Various programs may be executed within the PPU 1000 in order to implement the various stages of the processing for the application program. For example, the device driver may launch a kernel on the PPU 1000 to perform one stage of processing on one SM 1140 (or multiple SMs 1140). The device driver (or the initial kernel executed by the PPU 1000) may also launch other kernels on the PPU 1000 to perform other stages of the processing. If the application program processing includes a graphics processing pipeline, then some of the stages of the graphics processing pipeline may be implemented on fixed unit hardware such as a rasterizer or a data assembler implemented within the PPU 1000. It will be appreciated that results from one kernel may be processed by one or more intervening fixed function hardware units before being processed by a subsequent kernel on an SM 1140.
All patents, patent applications and publications cited herein are incorporated by reference for all purposes as if expressly set forth.
While the invention has been described in connection with what is presently considered to be the most practical and preferred embodiment, it is to be understood that the invention is not to be limited to the disclosed embodiment, but on the contrary, is intended to cover various modifications and equivalent arrangements included within the spirit and scope of the appended claims.

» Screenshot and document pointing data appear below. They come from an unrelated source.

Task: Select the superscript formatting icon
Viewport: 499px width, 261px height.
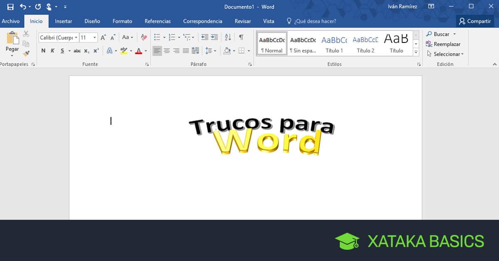Action: coord(95,51)
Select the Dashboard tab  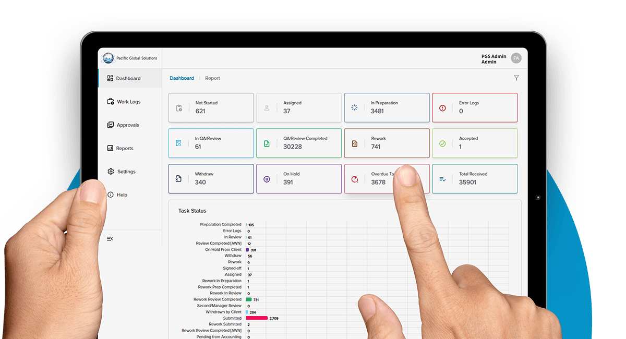point(182,78)
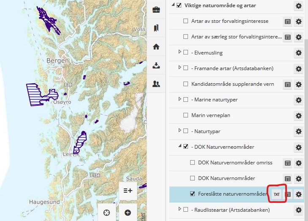Click the add-layer list button on map

pos(128,191)

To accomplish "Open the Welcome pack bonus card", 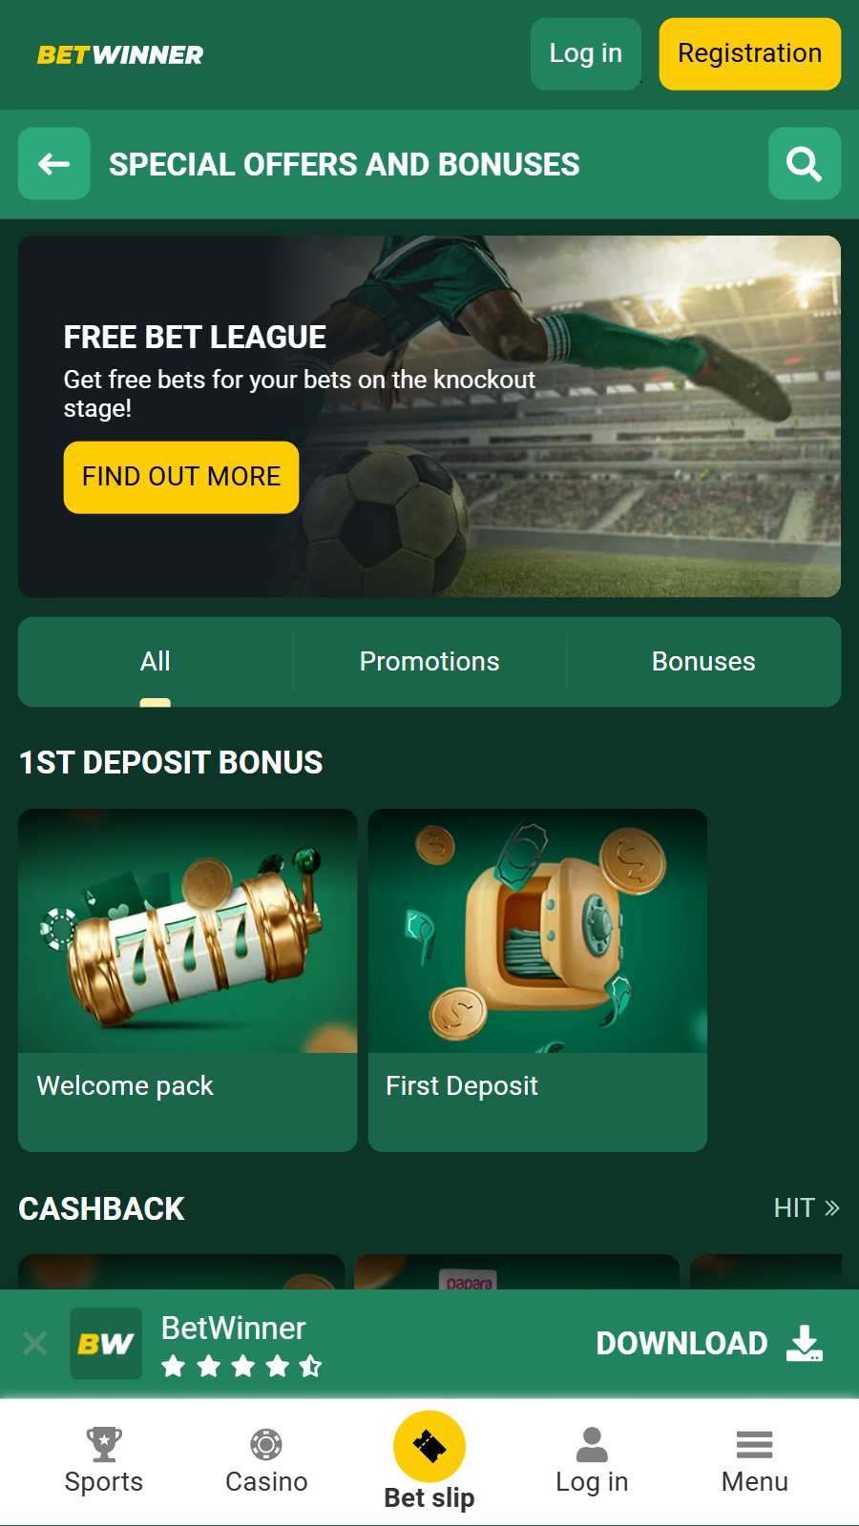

This application is related to the following commonly-assigned copending US patent applications, the entire contents of each of which are incorporated by reference: U.S. Application No. 17/691,276 filed Mar. 10, 2022, titled “Method And Apparatus For Efficient Access To Multidimensional Data Structures And/Or Other Large Data Blocks”;U.S. Application No. 17/691,621 filed Mar. 10, 2022, titled “Cooperative Group Arrays”;U.S. Application No. 17/691,690 filed Mar. 10, 2022, titled “Distributed Shared Memory”;U.S. Application No. 17/691,759 filed Mar. 10, 2022, titled “Virtualizing Hardware Processing Resources in a Processor”;U.S. Application No. 17/691,288 filed Mar. 10, 2022, titled “Programmatically Controlled Data Multicasting Across Multiple Compute Engines”;U.S. Application No. 17/691,296 filed Mar. 10, 2022, titled “Hardware Accelerated Synchronization With Asynchronous Transaction Support”;U.S. Application No. 17/691,406 filed Mar. 10, 2022, titled “Efficient Matrix Multiply and Add with a Group of Warps”;U.S. Application No. 17/691,872 filed Mar. 10, 2022, titled “Techniques for Scalable Load Balancing of Thread Groups in a Processor”;U.S. Application No. 17/691,808 filed Mar. 10, 2022, titled “Flexible Migration of Executing Software Between Processing Components Without Need For Hardware Reset”; andU.S. Application No. 17/691,422 filed Mar. 10, 2022, titled “Method And Apparatus For Efficient Access To Multidimensional Data Structures And/Or Other Large Data Blocks”.